• Exercices
a) Selon l'extrait sur le documentaire Retour à Forbach, depuis combien d'années Régis Sauder a-t-il fui sa ville natale ?
b) Poursuivez l'extrait sur le documentaire Retour à Forbach après sa dernière phrase.

Retour à Forbach

Cinq ans après Être là, six ans après le documentaire à succès Nous, Princesses de Clèves, le réalisateur marseillais Régis Sauder prend cette fois la parole pour raconter son Retour à Forbach, sa ville natale de Moselle, aux portes de l’Allemagne. Sauder revient dans le pavillon de son enfance à Forbach. Il y a 30 ans, il a fui cette ville pour se construire loin de la honte de son milieu d’origine.

Après la faillite du bassin houiller, la ville est vidée, ruinée. Au cours du  XXème siècle, c’est la mine qui a donné son identité et sa culture à la ville ; c’est la mine qui servait de ciment entre les différentes vagues d’immigration italiennes, polonaises, portugaises, arabes, depuis qu’elle n’est plus, le chômage s’est installé et les communautés se sont repliées sur elles-mêmes. Les citoyens se réfugient dans le vote d’extrême droite, majoritaire dans la commune. Un paradoxe, à la vue d’une population historiquement d’origine cosmopolite.

• Données fournies
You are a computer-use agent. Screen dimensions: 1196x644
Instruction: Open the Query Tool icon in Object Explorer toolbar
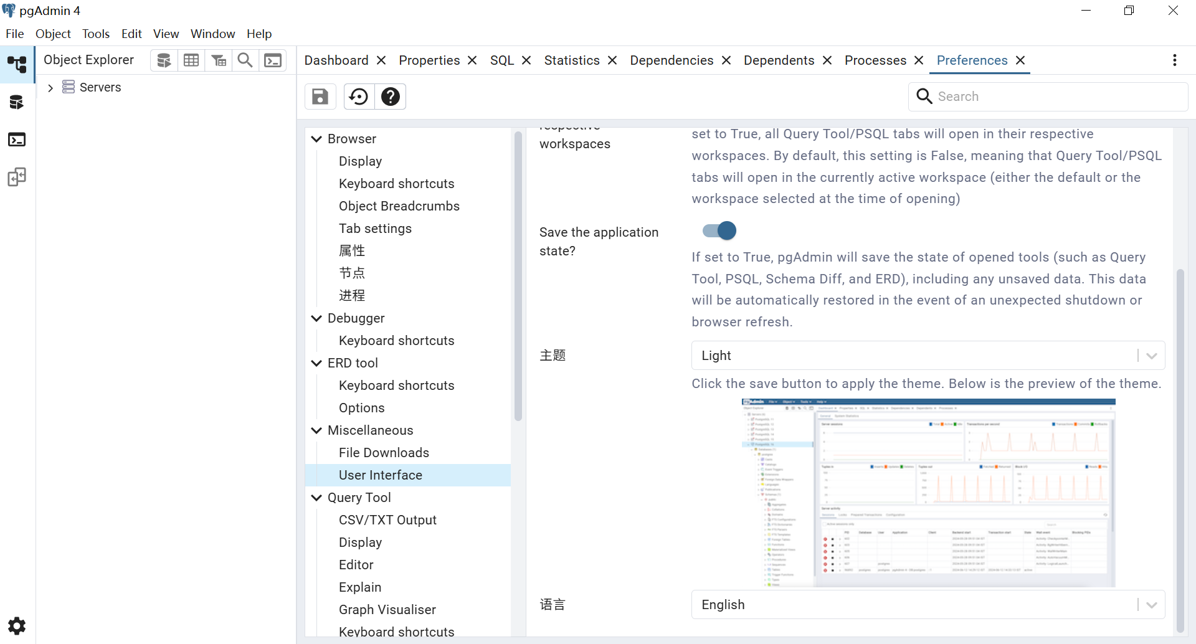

• Résultats
a) Il y a 30 ans.

b)
 

 

Cette Moselle post-industrielle concentre nombre d’enjeux de la société française actuelle : le déclassement social, le vote contestataire égrené comme une litanie à chaque élection, la fracture identitaire et la résurgence des communautés religieuses ou nationales. Conjointement à ce questionnement socio-politique, Régis Sauder mène une réflexion touchante sur la mémoire individuelle. On a donc ce vas-et-viens constant entre intime et politique. En filigrane, il pose la question du devenir des nouvelles générations de forbachois. Il pose cette question sans juger, à l’écoute de ce qui se dit. Régis Sauder filme inlassablement la ville : les discours sont toujours illustrés par des plans de rues, de façades, d’arbres, de maisons à vendre.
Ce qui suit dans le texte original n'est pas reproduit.